▶ GIVEN INSTRUCTION: Reproduce every line of the material below word for word, with no changes.

[Rows of pointing data]
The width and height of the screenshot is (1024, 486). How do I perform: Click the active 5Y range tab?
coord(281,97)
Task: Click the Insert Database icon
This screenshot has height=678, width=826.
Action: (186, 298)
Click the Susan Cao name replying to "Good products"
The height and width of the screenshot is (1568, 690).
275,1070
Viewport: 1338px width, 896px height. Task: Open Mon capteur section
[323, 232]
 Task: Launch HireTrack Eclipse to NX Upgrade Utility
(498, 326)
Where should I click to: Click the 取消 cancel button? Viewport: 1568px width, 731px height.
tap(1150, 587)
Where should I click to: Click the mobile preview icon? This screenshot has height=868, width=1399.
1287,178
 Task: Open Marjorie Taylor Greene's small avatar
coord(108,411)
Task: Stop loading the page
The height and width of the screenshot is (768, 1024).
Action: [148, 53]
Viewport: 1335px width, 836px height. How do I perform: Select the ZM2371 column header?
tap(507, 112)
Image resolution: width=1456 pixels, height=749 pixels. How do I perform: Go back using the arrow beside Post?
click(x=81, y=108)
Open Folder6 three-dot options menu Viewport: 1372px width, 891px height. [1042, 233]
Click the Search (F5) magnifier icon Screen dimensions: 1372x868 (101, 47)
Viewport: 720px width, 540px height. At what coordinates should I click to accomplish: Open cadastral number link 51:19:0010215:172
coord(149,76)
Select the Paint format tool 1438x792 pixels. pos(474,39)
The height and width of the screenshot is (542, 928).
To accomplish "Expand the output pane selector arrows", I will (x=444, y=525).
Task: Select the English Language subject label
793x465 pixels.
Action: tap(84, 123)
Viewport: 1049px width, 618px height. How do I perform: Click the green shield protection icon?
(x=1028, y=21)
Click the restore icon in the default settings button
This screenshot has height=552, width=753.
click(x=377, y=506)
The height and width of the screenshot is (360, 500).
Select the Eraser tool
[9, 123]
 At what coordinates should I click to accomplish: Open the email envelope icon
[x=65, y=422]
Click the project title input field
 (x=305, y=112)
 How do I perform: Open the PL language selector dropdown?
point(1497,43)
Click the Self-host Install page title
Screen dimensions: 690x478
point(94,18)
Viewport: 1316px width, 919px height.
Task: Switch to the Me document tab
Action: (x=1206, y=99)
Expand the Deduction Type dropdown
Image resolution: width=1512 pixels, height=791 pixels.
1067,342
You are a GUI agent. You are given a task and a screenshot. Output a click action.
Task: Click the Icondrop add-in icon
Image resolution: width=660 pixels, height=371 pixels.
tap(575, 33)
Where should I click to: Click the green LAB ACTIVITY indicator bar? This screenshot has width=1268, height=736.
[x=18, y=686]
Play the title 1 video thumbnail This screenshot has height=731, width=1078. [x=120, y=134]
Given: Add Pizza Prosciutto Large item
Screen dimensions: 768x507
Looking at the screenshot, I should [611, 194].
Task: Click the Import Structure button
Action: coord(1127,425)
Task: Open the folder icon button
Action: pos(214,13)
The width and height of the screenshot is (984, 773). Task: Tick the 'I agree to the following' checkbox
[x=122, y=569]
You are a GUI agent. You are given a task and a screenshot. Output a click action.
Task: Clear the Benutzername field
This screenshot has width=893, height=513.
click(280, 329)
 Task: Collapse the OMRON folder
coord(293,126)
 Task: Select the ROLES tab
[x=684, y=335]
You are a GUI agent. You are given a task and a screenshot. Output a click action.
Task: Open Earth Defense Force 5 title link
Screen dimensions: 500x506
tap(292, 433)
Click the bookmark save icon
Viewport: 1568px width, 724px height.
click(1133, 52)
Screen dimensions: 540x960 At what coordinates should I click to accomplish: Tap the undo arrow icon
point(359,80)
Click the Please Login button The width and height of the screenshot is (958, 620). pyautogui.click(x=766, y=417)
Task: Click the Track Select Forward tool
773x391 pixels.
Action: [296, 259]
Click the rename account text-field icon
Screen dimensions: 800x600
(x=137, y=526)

▶ SOLVED PROBLEM:
The width and height of the screenshot is (1024, 486). How do I perform: Click the active 5Y range tab?
coord(281,97)
Task: Click the Insert Database icon
This screenshot has height=678, width=826.
Action: (186, 298)
Click the Susan Cao name replying to "Good products"
The height and width of the screenshot is (1568, 690).
275,1070
Viewport: 1338px width, 896px height. Task: Open Mon capteur section
[323, 232]
 Task: Launch HireTrack Eclipse to NX Upgrade Utility
(498, 326)
Where should I click to: Click the 取消 cancel button? Viewport: 1568px width, 731px height.
tap(1150, 587)
Where should I click to: Click the mobile preview icon? This screenshot has height=868, width=1399.
1287,178
 Task: Open Marjorie Taylor Greene's small avatar
coord(108,411)
Task: Stop loading the page
The height and width of the screenshot is (768, 1024).
Action: [148, 53]
Viewport: 1335px width, 836px height. How do I perform: Select the ZM2371 column header?
tap(507, 112)
Image resolution: width=1456 pixels, height=749 pixels. How do I perform: Go back using the arrow beside Post?
click(x=81, y=108)
Open Folder6 three-dot options menu Viewport: 1372px width, 891px height. [1042, 233]
Click the Search (F5) magnifier icon Screen dimensions: 1372x868 (101, 47)
Viewport: 720px width, 540px height. At what coordinates should I click to accomplish: Open cadastral number link 51:19:0010215:172
coord(149,76)
Select the Paint format tool 1438x792 pixels. pos(474,39)
The height and width of the screenshot is (542, 928).
To accomplish "Expand the output pane selector arrows", I will (x=444, y=525).
Task: Select the English Language subject label
793x465 pixels.
Action: tap(84, 123)
Viewport: 1049px width, 618px height. How do I perform: Click the green shield protection icon?
(x=1028, y=21)
Click the restore icon in the default settings button
This screenshot has height=552, width=753.
click(x=377, y=506)
The height and width of the screenshot is (360, 500).
Select the Eraser tool
[9, 123]
 At what coordinates should I click to accomplish: Open the email envelope icon
[x=65, y=422]
Click the project title input field
 (x=305, y=112)
 How do I perform: Open the PL language selector dropdown?
point(1497,43)
Click the Self-host Install page title
Screen dimensions: 690x478
point(94,18)
Viewport: 1316px width, 919px height.
Task: Switch to the Me document tab
Action: (x=1206, y=99)
Expand the Deduction Type dropdown
Image resolution: width=1512 pixels, height=791 pixels.
1067,342
You are a GUI agent. You are given a task and a screenshot. Output a click action.
Task: Click the Icondrop add-in icon
Image resolution: width=660 pixels, height=371 pixels.
tap(575, 33)
Where should I click to: Click the green LAB ACTIVITY indicator bar? This screenshot has width=1268, height=736.
[x=18, y=686]
Play the title 1 video thumbnail This screenshot has height=731, width=1078. [x=120, y=134]
Given: Add Pizza Prosciutto Large item
Screen dimensions: 768x507
Looking at the screenshot, I should [611, 194].
Task: Click the Import Structure button
Action: coord(1127,425)
Task: Open the folder icon button
Action: pos(214,13)
The width and height of the screenshot is (984, 773). Task: Tick the 'I agree to the following' checkbox
[x=122, y=569]
You are a GUI agent. You are given a task and a screenshot. Output a click action.
Task: Clear the Benutzername field
This screenshot has width=893, height=513.
click(280, 329)
 Task: Collapse the OMRON folder
coord(293,126)
 Task: Select the ROLES tab
[x=684, y=335]
You are a GUI agent. You are given a task and a screenshot. Output a click action.
Task: Open Earth Defense Force 5 title link
Screen dimensions: 500x506
tap(292, 433)
Click the bookmark save icon
Viewport: 1568px width, 724px height.
click(1133, 52)
Screen dimensions: 540x960 At what coordinates should I click to accomplish: Tap the undo arrow icon
point(359,80)
Click the Please Login button The width and height of the screenshot is (958, 620). pyautogui.click(x=766, y=417)
Task: Click the Track Select Forward tool
773x391 pixels.
Action: [296, 259]
Click the rename account text-field icon
Screen dimensions: 800x600
(x=137, y=526)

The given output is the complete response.